While it makes sense to do everything possible to fend off these attacks and prevent them from happening, it is equally important to assure you have the infrastructure and plans in place to detect the breach, notify the necessary people, and collect all the information required to track the breach, close the exposure, and prevent it from ever happening again. Many experts suggest the best tactic is to delay the attacker long enough for the security teams to discover the incursion (or attempted incursion) and resolve the issue before damage is done, or until it can at least be minimized.

This is essentially a team approach that transcends your technologists and engages business-level roles, as well. This team should include your Trusted Advisor and a managed security services provider, if one has been commissioned. It may also include your communications team.

“Many times, we assume that the most important component to the response to an incident is the technical component, which is let’s get the systems and operations back up and running and let’s get the impact minimized,” said Leo Taddeo from Cyxtera, a secure infrastructure company with 57 data centers. “I’ve always believed that the technical aspects of incident response are not as important as the communications aspects. If you look at what really harms a company after a cyber breach, it’s not they’ve lost data or a server. What they have lost is trust, and that trust is lost when communications are not concise, clear, and open. So, when you form a task force for incident response, the most important person in the room is the one responsible for outward communications, meaning what are we going to tell our customers and partners? What are we going to tell the government? The government reaction is much more severe when the government suspects the company is withholding information improperly, and thereby putting other people at risk.”

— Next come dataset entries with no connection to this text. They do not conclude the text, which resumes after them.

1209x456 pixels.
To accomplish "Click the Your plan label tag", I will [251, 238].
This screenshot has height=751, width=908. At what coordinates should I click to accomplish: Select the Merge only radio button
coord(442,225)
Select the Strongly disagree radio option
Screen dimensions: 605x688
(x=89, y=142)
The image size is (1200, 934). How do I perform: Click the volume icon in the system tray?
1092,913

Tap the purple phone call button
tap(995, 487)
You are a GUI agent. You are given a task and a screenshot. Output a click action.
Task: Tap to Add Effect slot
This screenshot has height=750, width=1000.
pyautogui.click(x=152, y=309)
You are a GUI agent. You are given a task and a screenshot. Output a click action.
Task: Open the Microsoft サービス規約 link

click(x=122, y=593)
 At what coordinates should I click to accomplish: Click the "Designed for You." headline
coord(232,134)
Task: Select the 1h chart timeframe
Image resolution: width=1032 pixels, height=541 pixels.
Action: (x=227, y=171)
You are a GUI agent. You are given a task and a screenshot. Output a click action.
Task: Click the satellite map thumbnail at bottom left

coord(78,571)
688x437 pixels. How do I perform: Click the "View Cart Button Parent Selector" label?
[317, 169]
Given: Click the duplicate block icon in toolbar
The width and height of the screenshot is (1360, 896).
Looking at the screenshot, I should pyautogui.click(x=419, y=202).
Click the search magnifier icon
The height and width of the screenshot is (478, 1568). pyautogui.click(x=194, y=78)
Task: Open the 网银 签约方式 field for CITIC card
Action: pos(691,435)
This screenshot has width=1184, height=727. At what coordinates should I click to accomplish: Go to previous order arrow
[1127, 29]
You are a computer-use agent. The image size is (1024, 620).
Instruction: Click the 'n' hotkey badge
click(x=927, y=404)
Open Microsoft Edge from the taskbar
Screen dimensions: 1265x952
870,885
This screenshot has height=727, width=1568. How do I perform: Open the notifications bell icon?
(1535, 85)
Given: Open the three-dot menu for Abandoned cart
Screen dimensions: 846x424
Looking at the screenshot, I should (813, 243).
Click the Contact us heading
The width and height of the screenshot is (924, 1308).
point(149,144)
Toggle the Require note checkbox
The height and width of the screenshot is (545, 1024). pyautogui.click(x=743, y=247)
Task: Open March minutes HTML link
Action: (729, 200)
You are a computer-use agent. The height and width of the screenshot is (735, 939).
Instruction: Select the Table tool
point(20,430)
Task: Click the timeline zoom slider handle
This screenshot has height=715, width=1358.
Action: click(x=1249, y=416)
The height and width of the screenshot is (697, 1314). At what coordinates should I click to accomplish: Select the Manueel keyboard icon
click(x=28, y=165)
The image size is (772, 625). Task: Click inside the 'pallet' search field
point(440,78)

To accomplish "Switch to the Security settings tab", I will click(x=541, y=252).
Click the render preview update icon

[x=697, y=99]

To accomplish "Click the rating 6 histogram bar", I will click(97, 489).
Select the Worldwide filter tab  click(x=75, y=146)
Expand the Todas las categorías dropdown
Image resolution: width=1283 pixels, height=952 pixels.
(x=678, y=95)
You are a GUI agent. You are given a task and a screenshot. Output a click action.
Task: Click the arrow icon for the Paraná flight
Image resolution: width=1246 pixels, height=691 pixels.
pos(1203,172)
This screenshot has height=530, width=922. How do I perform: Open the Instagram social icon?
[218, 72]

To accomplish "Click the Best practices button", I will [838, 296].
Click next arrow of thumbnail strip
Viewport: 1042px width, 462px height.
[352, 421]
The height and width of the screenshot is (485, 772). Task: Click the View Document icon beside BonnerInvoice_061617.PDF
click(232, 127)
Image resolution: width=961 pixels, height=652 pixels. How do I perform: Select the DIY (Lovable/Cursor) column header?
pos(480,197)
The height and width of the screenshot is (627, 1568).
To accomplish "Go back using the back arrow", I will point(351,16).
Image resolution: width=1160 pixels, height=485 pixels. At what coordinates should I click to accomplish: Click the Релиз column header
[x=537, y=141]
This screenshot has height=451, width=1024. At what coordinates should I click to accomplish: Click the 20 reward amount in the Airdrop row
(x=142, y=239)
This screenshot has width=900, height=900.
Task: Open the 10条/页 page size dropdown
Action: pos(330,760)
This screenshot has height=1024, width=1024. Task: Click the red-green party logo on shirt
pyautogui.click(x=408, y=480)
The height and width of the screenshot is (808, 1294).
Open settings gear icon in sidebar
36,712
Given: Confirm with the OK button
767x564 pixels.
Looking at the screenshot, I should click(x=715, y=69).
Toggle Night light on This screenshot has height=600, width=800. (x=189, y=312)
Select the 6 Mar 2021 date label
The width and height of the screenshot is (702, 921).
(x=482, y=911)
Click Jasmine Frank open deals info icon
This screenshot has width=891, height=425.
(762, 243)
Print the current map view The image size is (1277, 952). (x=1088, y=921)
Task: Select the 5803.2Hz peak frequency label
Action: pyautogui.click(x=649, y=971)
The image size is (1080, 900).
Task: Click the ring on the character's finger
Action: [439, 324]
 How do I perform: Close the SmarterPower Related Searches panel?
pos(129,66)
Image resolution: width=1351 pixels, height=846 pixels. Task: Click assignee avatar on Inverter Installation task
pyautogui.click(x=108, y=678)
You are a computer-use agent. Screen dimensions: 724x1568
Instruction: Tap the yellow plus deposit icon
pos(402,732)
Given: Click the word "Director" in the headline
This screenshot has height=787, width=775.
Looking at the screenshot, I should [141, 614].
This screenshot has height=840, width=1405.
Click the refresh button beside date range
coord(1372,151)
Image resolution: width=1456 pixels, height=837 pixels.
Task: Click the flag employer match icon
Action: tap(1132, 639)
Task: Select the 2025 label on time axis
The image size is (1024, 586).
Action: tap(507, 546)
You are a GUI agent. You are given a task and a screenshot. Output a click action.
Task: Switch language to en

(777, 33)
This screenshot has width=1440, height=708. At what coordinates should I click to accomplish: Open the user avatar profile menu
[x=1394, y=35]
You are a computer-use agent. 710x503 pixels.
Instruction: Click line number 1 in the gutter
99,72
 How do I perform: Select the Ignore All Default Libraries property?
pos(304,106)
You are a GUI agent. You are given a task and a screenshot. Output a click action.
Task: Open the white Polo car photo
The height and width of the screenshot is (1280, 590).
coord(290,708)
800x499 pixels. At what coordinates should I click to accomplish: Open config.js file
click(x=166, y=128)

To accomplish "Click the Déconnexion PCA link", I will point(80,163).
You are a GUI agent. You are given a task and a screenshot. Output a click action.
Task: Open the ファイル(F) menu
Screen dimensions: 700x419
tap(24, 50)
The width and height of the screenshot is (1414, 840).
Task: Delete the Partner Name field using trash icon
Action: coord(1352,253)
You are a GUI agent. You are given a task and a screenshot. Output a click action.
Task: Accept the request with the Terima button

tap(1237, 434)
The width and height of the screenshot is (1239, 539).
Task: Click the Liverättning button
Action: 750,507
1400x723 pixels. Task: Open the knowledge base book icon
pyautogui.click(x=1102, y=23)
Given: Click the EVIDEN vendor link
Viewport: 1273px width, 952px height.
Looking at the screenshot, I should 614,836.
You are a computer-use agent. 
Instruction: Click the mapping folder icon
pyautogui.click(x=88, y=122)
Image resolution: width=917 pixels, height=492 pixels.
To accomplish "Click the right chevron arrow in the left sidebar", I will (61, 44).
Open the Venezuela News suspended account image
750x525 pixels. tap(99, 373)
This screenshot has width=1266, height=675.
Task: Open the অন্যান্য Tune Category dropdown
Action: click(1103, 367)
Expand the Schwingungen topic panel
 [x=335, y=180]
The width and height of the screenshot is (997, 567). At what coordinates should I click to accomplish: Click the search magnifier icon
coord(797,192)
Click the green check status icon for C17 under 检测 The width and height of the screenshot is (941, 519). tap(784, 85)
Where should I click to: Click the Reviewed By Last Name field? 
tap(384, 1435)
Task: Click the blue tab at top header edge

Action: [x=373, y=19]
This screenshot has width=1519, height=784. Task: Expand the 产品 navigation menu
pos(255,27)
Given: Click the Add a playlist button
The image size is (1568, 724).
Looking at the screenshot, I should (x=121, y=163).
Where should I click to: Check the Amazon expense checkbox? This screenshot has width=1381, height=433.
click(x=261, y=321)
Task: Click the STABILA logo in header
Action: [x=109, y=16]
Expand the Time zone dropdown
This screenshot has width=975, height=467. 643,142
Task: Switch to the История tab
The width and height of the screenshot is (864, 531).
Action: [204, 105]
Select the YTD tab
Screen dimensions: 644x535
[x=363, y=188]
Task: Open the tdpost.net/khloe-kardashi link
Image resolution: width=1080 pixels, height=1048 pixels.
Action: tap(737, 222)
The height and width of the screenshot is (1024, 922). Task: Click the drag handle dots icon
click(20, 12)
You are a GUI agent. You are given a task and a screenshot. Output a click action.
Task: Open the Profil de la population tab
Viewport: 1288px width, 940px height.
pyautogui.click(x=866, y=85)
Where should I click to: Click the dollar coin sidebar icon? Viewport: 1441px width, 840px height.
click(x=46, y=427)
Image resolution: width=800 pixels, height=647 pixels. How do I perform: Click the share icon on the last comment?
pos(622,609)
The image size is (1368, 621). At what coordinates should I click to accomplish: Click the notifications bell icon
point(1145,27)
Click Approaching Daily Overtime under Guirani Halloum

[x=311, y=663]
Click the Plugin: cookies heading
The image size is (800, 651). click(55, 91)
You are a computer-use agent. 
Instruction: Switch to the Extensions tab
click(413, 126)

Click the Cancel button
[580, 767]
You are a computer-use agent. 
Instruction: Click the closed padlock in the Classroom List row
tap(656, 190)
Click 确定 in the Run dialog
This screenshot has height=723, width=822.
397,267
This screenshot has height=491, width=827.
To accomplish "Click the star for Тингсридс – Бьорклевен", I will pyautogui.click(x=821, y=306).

Taddeo, who previously ran the FBI’s largest cyber-investigative unit out of New York, said that since most executives are trained to protect the enterprise from litigation and loss of reputation, they often translate that objection to severely limiting public information. But breaches and related issues can rarely be kept under wraps for very long. Sometimes employees may speak too much about what they know. Other times the attackers themselves may discuss their exploits, perhaps on the dark web. All this leads to speculation, some of which might be wildly untrue, yet equally damaging to the company.

Dealing with a cyberattack requires more than great technology. It requires a great team.